## Task objective
Print, exactly as they appear in the listing below, the lines from the line with "Annonsera (720, 2139)" to the line with "Marockanska kungahuset (824, 1721)", with both end lines kept.

## Records for this exercise
++++
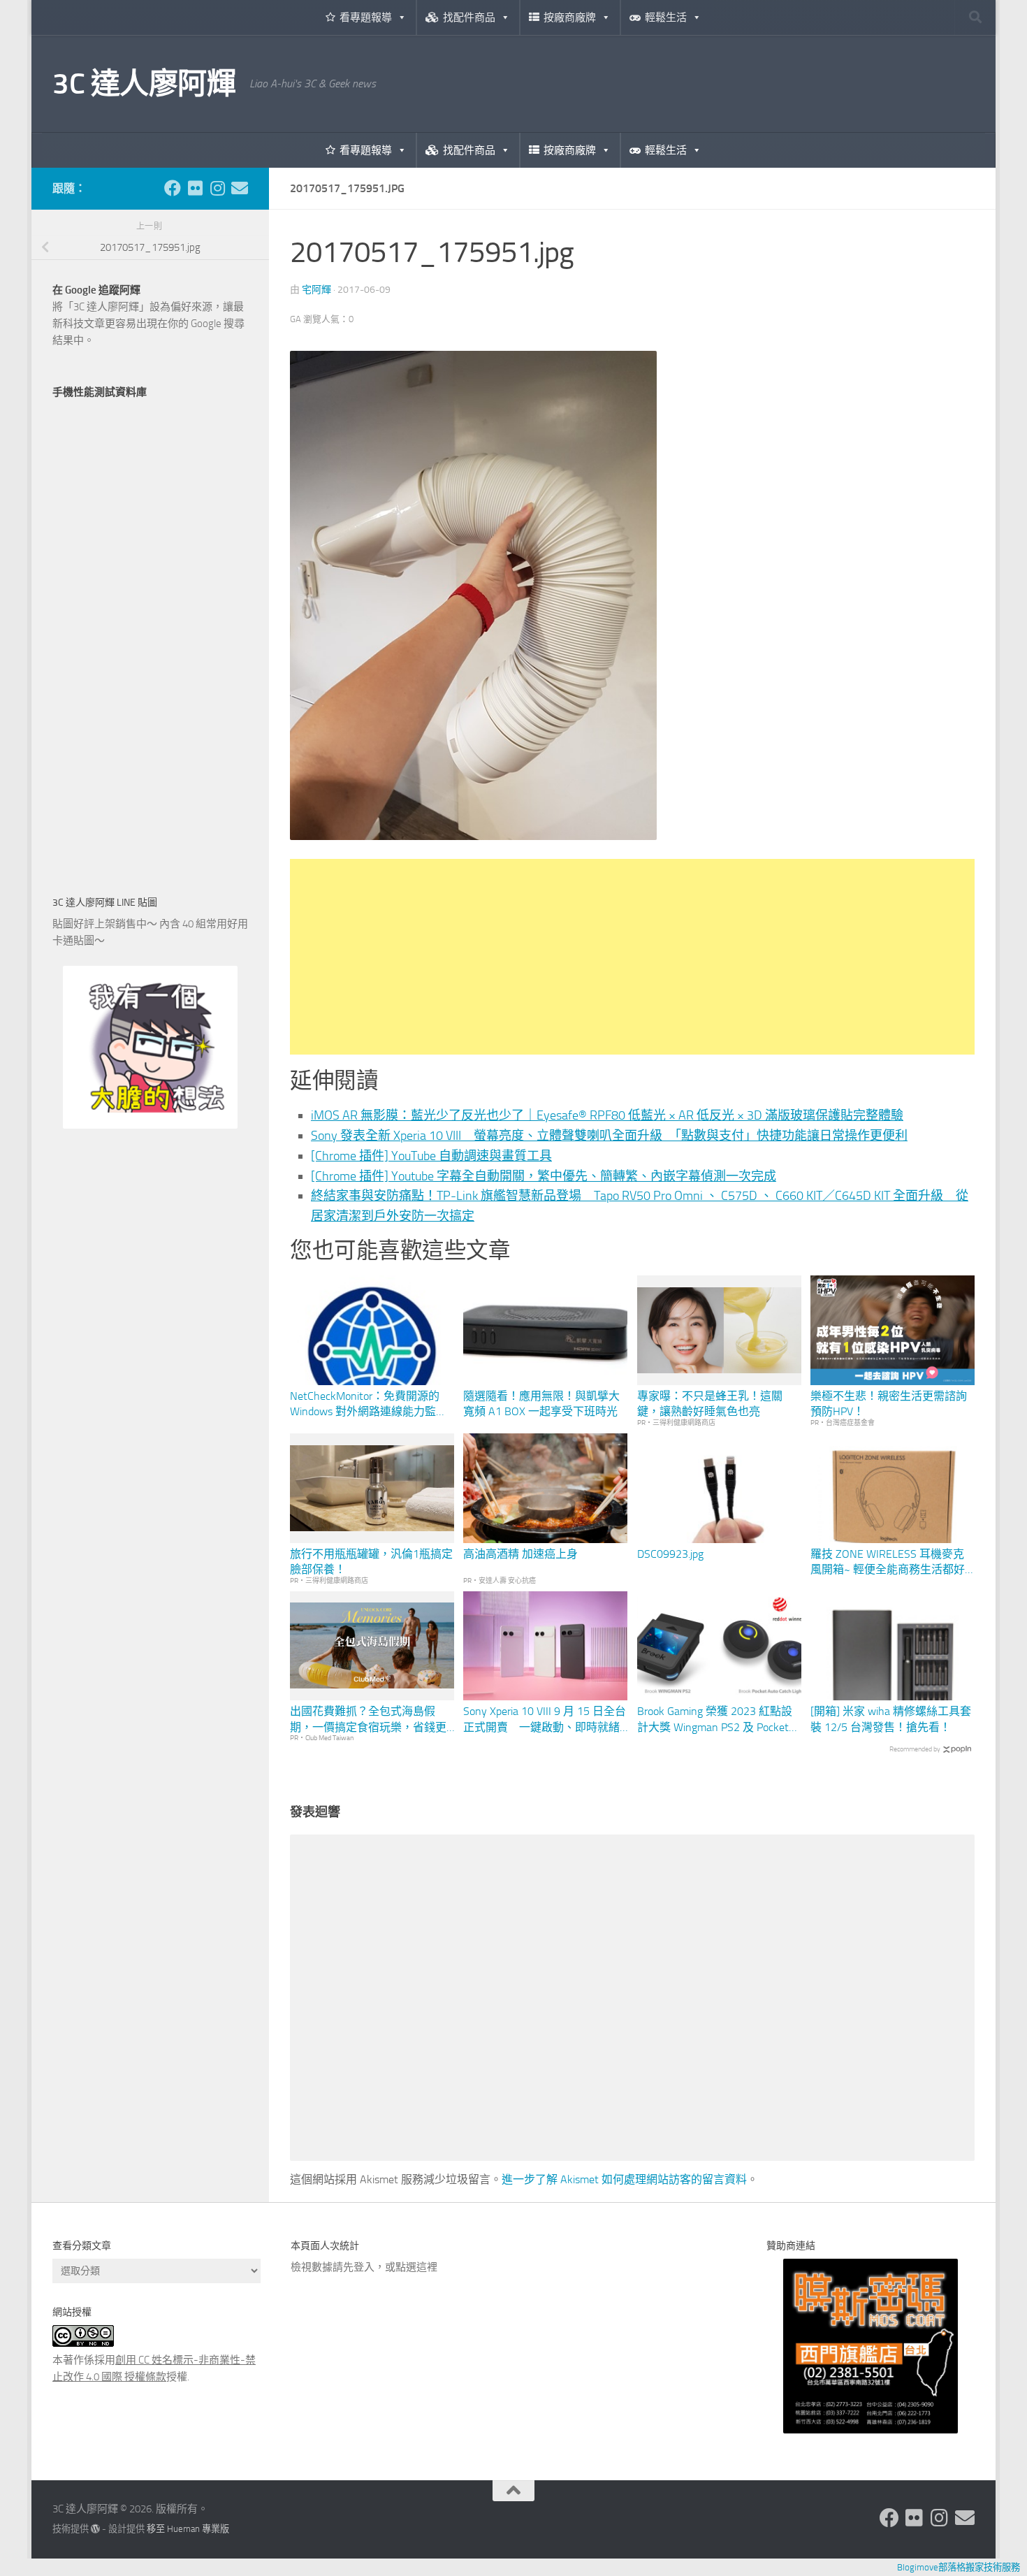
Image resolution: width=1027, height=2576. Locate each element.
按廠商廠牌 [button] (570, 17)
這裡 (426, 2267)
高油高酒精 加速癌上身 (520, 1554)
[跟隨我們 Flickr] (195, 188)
++++
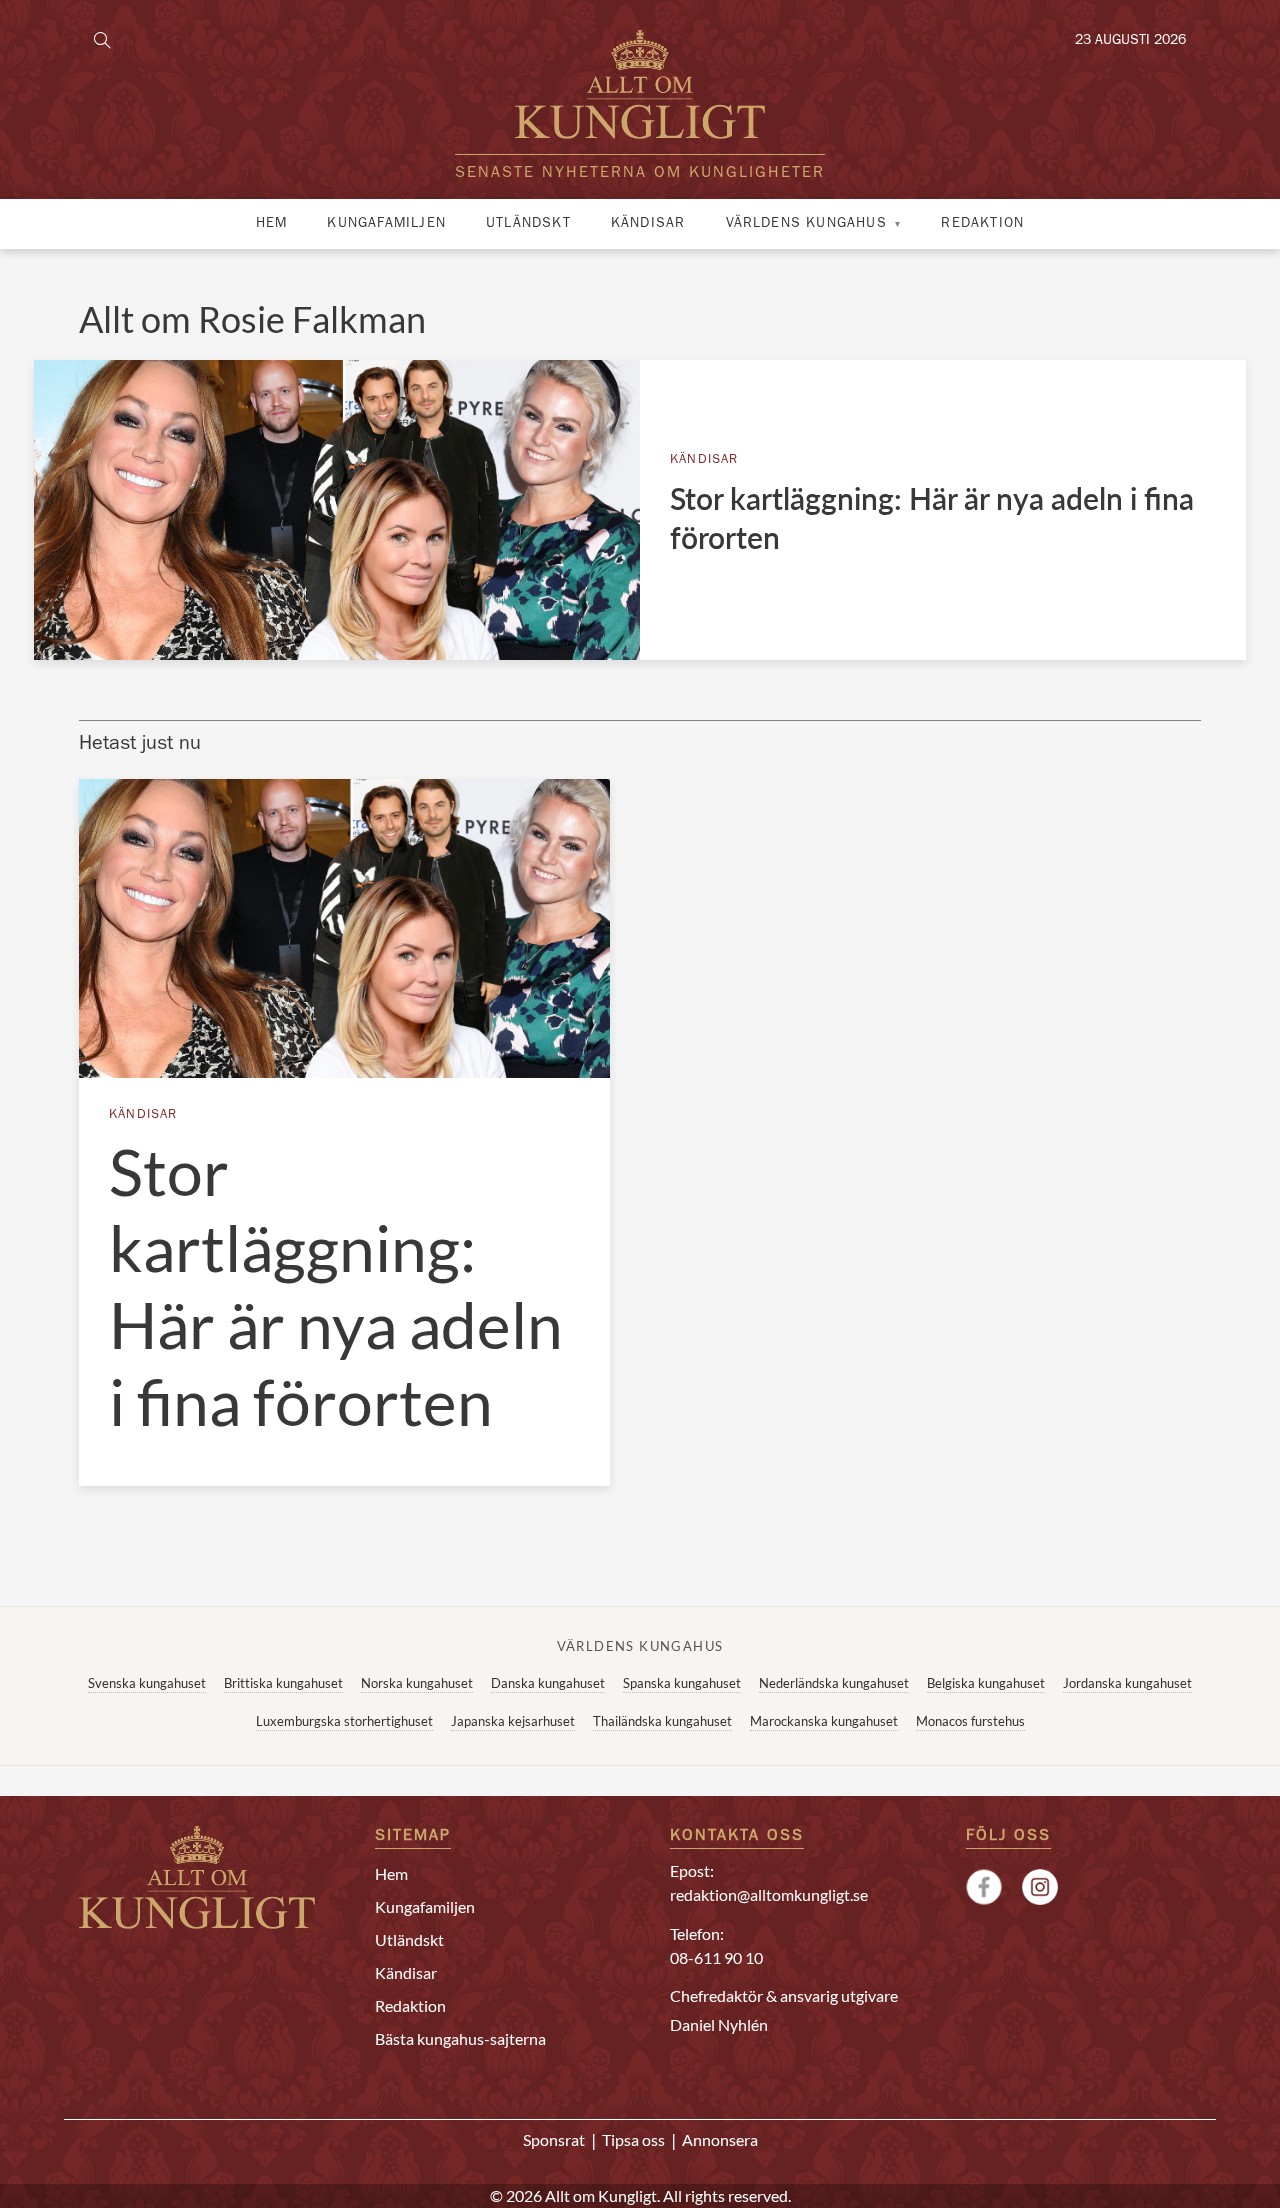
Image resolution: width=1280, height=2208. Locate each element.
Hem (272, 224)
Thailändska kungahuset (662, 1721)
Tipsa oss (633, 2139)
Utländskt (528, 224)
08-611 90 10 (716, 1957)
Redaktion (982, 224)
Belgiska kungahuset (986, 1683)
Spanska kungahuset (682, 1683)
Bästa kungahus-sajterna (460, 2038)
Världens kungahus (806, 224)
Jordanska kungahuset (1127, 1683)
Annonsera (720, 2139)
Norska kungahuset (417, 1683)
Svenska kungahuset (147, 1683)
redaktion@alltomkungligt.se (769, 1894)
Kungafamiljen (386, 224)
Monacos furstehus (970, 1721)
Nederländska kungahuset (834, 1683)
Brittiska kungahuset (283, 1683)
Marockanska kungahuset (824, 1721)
++++
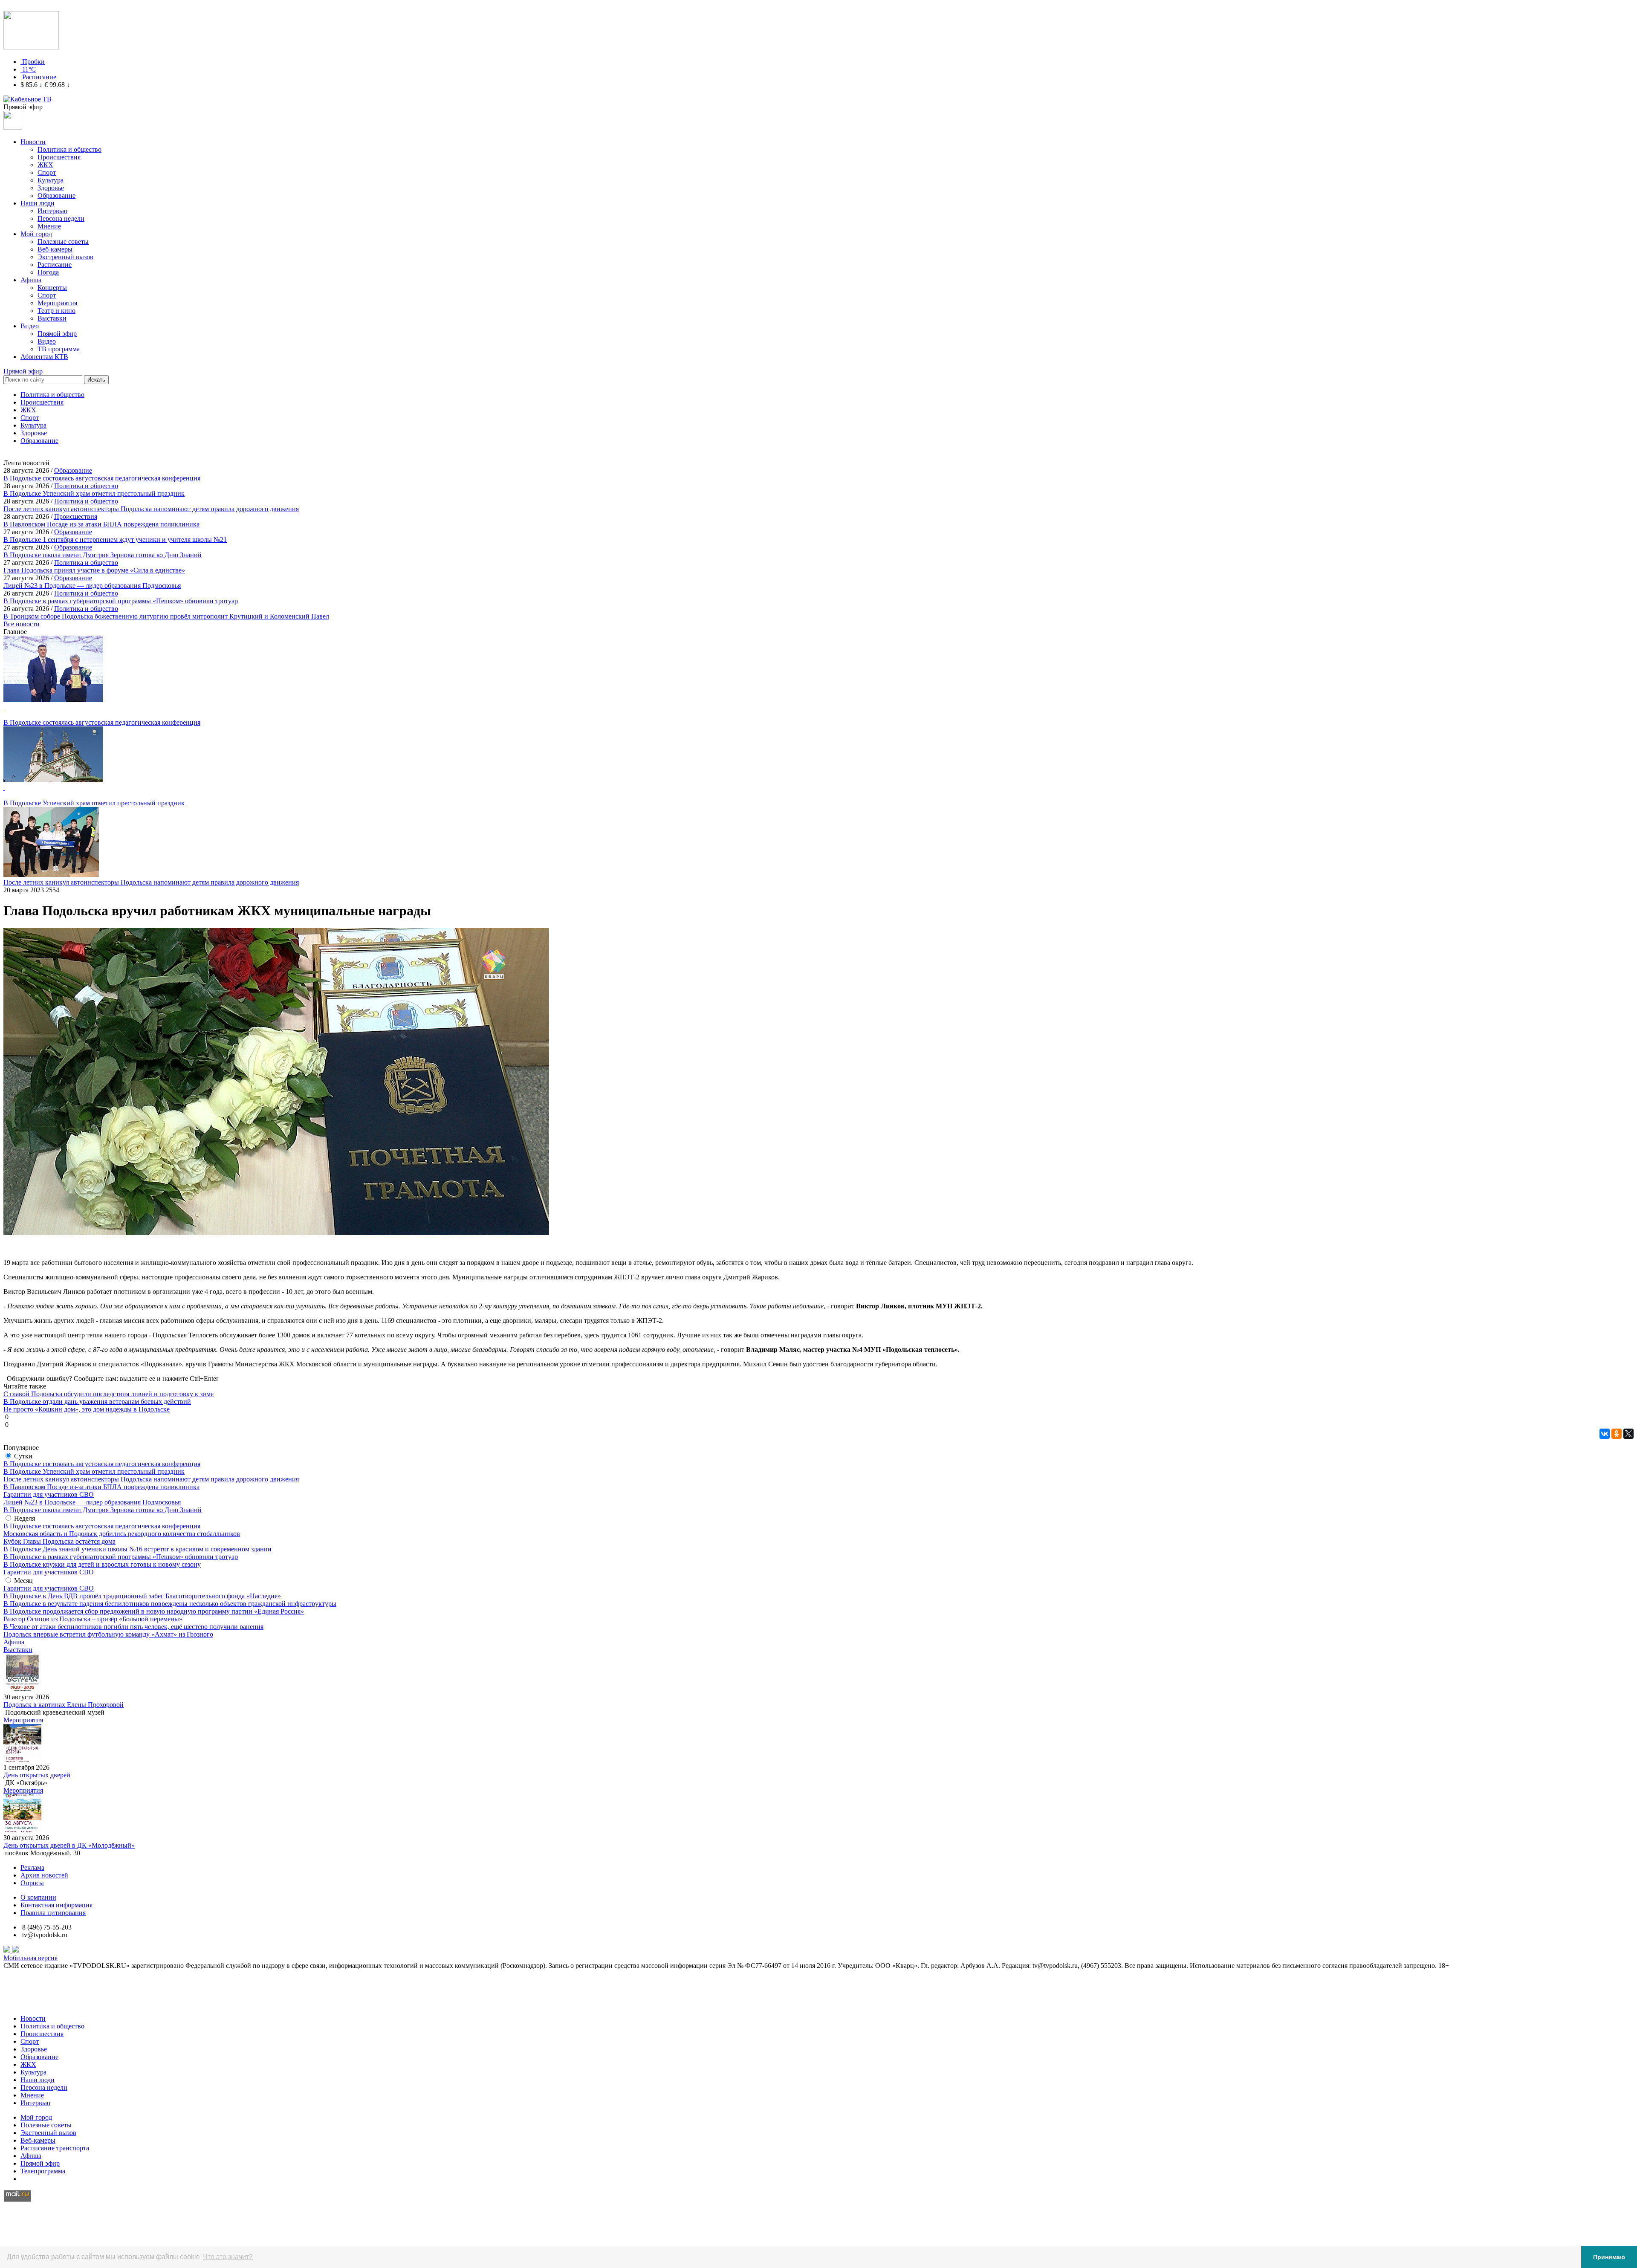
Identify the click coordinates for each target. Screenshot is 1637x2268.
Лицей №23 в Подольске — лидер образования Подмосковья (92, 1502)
++++
## Your solution
Annonsera (720, 2139)
Norska kungahuset (417, 1683)
Svenska kungahuset (147, 1683)
redaktion@alltomkungligt.se (769, 1894)
Kungafamiljen (386, 224)
Monacos furstehus (970, 1721)
Nederländska kungahuset (834, 1683)
Brittiska kungahuset (283, 1683)
Marockanska kungahuset (824, 1721)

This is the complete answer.